Sie fordern immer, die Kommunen müssten gestärkt werden. Noch einmal: Wir führen nicht die Intervalljagd per Zwang ein, sondern wir ermöglichen den unteren Jagdbehörden - da steht „kann“ drin -, eine Differenzierung vorzunehmen.

Ich habe eben noch einmal das Deutsche Jagdlexikon durchgeschaut. Unter dem Stichwort „Intervalljagd“ steht, dies sei ein bewährtes Verfahren, und die Intensität der Bejagung werde gesteigert. - Also nicht weniger Jagd, sondern möglicherweise auch mehr in dem Gebiet. Sie wissen das auch. Bei einer effektiven Gänsejagd schießt nicht ein Jäger einmal, und alle Gänse fliegen hoch, sondern man macht das in einer Gruppe von Jägerinnen und Jägern. Deshalb wollen wir wissenschaftlich erforschen, ob nicht, wenn außerhalb der Vogelschutzgebiete mehr gejagt wird und wenn in diesem einen Gebiet mit den Jägerinnen und Jägern intensiv gejagt wird, dies dazu beiträgt, dass es in anderen Bereichen Ruhebereiche gibt. Denn es handelt sich hier um Zugvögel, und es geht auch darum, dass sich diese hier die Energie holen, um ihren weiten Flug nach Skandinavien oder nach Nordrussland auch zu schaffen.
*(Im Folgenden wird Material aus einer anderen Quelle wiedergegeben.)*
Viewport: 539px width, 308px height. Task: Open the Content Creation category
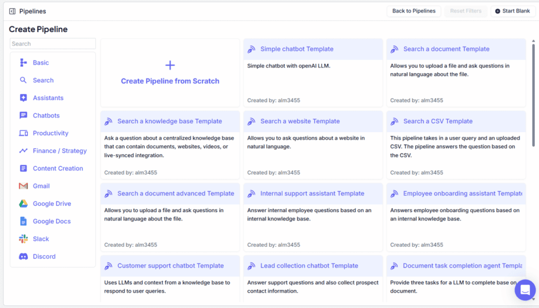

Herr Minister, ich muss Sie kurz unterbrechen. Lassen Sie eine Frage des Kollegen DammannTamke zu?

Nein.

Dann fahren Sie bitte fort.

In Ihrer Regierungszeit hat es eine intensive Bejagung gegeben. Diese hat keine nennenswerten Auswirkungen im Sinne einer Schadensminimierung für die Landwirtschaft gehabt.

Es gibt auch die Forderung nach einer Totaleinstellung der Jagd in den Vogelschutzgebieten.

Wenn wir jetzt sagen, wir wollen eine Intensivierung, aber gleichzeitig Ruhezonen schaffen, wo sich die Gänse erholen und für ihren Rückflug nach Skandinavien und Russland vollfressen können, so ist das eben auch eine Möglichkeit, die wir wissenschaftlich erforschen wollen. Wenn Gänse weniger Energie, weniger Nahrung brauchen, ist es auch logisch, dass sie weniger Gras, Weizen und anderes Getreide wegfressen.

Deshalb kann die Intervalljagd, die eine Intensivierung in diesem Gebiet darstellt, aus unserer Sicht sogar zu einer besseren Lenkung - es geht ja um ein Gänsemanagement - und auch zu einer Minimierung der landwirtschaftlichen Schäden gerade in den Vogelschutzgebieten führen.

Nun zu der Frage der Zeiträume. Ich habe noch einmal im Regierungsentwurf nachgeschaut. Wir haben keine Zeiträume gestrichen. Natürlich kann das nur in der Zugvogelzeit vom 1. Oktober bis zum 30. November zur Anwendung kommen. Wir werden es auch nicht überall machen, sondern wir werden es dort machen, wo wir zusammen mit den Landkreisen und mit der Wissenschaft eine Lösung dafür finden, damit wir auf sachlicher Grundlage zu einem Kompromiss zwischen Jagd und Umweltschutz kommen und zur landwirtschaftlichen Schadensminimierung beitragen.

Darum geht es uns, und ich bitte darum, dies sachlich und so zu sehen, wie das Deutsche Jagdlexikon die Intervalljagd erklärt.